L’étrange Centre de communications de Kōfu (1964-1967) et l’immeuble de la société radiophonique Shizuoka à Tōkyō (1966-67) sont l’expression architecturale de cette nouvelle démarche où l’édifice ne constitue plus un objet isolé, mais une structure expansible, « additive » selon le principe de Jørn Utzon (appliqué ici aux immeubles collectifs). Le petit jardin d’enfants de Yukari à Tōkyō (1966-67) prouve la participation de Tange aux idées formulées simultanément en Europe par Utzon, par le Néerlandais Aldo Van Eyck, etc.

Tange a ensuite réalisé le centre Olivetti de Tōkyō (1970), l’université de Taibei (T’ai-pei) à Taiwan (1966-1968), l’ambassade du Koweït au Japon (1969), ainsi que trois importantes constructions au Proche-Orient : l’aéroport et le centre sportif du Koweït, le centre sportif de Riyāḍ, en Arabie Saoudite.

F. L.

 R. Boyd, Kenzo Tange (New York, 1962). / A. Altherr, Drei japanische Architekten, Mayekawa, Tange, Sakakura (Stuttgart, 1967). / U. Kultermann (sous la dir. de), Kenzo Tange, 1946-1969 (Zurich, 1970).

Tanger

En ar. Ṭandja, port du Maroc septentrional, ch.-l. de province, sur le détroit de Gibraltar ; 188 000 hab.

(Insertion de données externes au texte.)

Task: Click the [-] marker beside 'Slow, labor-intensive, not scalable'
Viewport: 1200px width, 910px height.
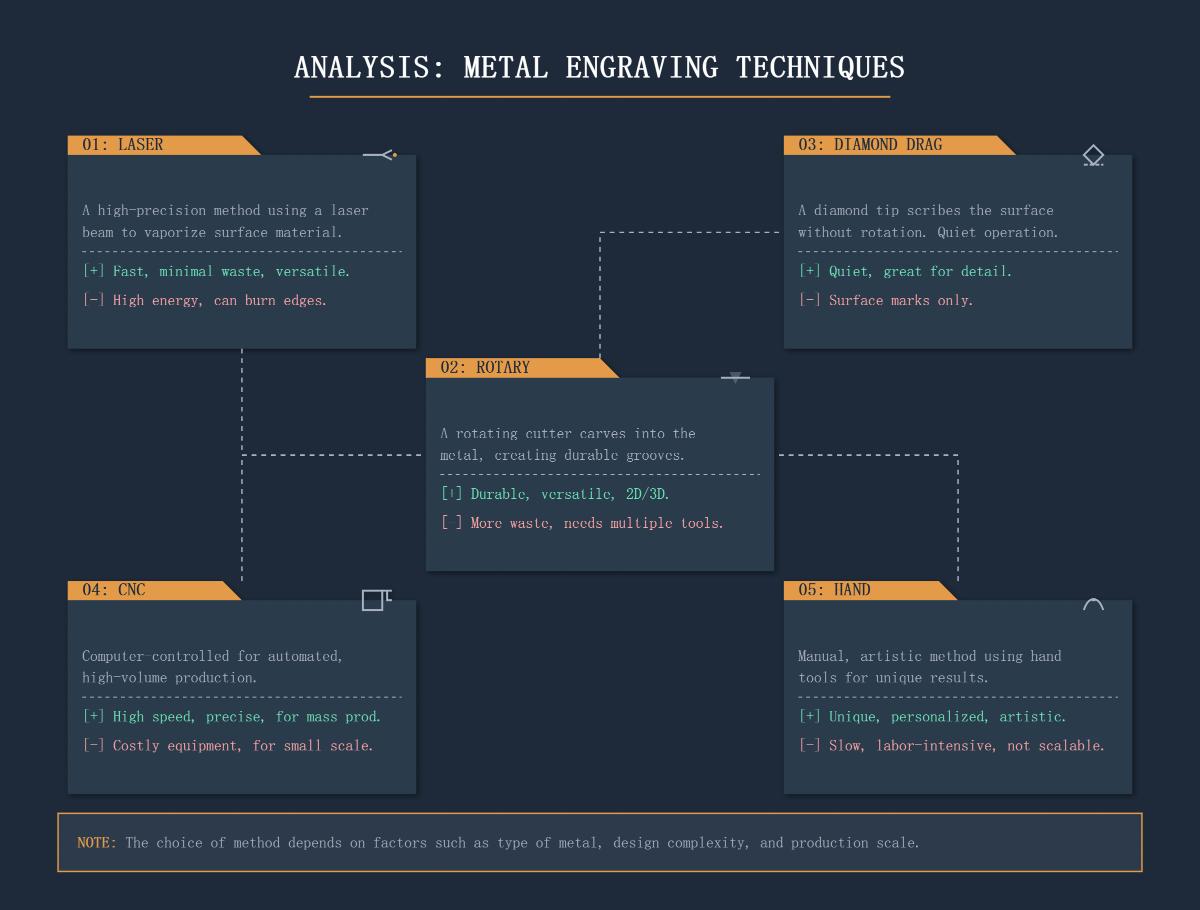Action: tap(809, 745)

L’antique Tingis est d’abord un comptoir carthaginois (Tingi) avant de devenir, sous l’empereur Claude, une cité romaine. En 69, sous le règne d’Othon, elle donne son nom à l’une des Mauritanies*, la Tingitane, dont elle est la capitale. Elle est occupée ensuite par les Vandales et les Byzantins, avant de tomber au pouvoir des musulmans à la fin du viie s. Tanger passe à cette époque pour être l’une des plus belles villes du Maghreb.

Au xve s., le Maroc en proie au chaos se désagrège en une poussière d’émirats en lutte les uns contre les autres et qui se livrent à la piraterie sur les côtes du Portugal. Par mesure de représailles et mettant à profit l’anarchie des royaumes maghrébins, les Portugais s’emparent de nombreuses villes du littoral ; en 1471, ils font reconnaître leur suzeraineté sur Tanger.

L’Espagne remplace le Portugal de 1580 à 1656, puis Tanger, redevenue portugaise, sert en 1662 à constituer une partie de la dot de Catherine de Bragance, épouse du roi d’Angleterre Charles II*.

Les Anglais défendent bien la ville en 1680 contre le sultan ‘alawīte Mūlāy Ismā‘īl (1672-1727), mais, trouvant trop coûteux l’entretien d’une garnison, ils restituent Tanger au Maroc en 1684.

Plus tard, les sultans ouvrent le port au commerce européen et en font la résidence des diplomates des pays occidentaux. Pendant la conquête de l’Algérie*, Tanger est bombardée par les Français (1844).

Durant les premières années du xxe s., la France, l’Angleterre et l’Espagne négocient un arrangement visant à instaurer à Tanger un régime particulier qui ménagera les intérêts de la Grande-Bretagne dans le détroit de Gibraltar. Le principe du caractère international de Tanger est reconnu à la conférence d’Algésiras (1906), destinée à régler un conflit issu d’une intervention de l’empereur d’Allemagne, Guillaume II, contre l’établissement de la France au Maroc. Un an auparavant, en effet, au cours d’une visite à Tanger, l’empereur s’est publiquement prononcé dans ce sens (31 mars 1905) : événement qui marque le début du conflit diplomatique franco-allemand. Le statut international de Tanger est définitivement instauré ; il fait l’objet de la convention de Paris de 1923.